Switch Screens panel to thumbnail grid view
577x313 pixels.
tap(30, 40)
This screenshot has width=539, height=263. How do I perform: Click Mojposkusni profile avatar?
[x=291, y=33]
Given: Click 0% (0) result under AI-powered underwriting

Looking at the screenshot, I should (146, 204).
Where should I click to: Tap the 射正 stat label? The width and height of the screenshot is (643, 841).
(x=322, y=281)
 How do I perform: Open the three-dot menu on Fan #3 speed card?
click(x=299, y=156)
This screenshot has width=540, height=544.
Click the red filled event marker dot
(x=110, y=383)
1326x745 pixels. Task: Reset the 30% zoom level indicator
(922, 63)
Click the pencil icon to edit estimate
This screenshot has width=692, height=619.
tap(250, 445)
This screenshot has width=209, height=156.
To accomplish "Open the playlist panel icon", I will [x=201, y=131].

▬▬▬▬▬▬

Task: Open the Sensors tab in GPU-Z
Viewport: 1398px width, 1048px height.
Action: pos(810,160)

▬▬▬▬▬▬

Search the data for "panel". Copy each line that has it.

*Answer space*.
Switch Screens panel to thumbnail grid view
To accomplish "Open the playlist panel icon", I will [x=201, y=131].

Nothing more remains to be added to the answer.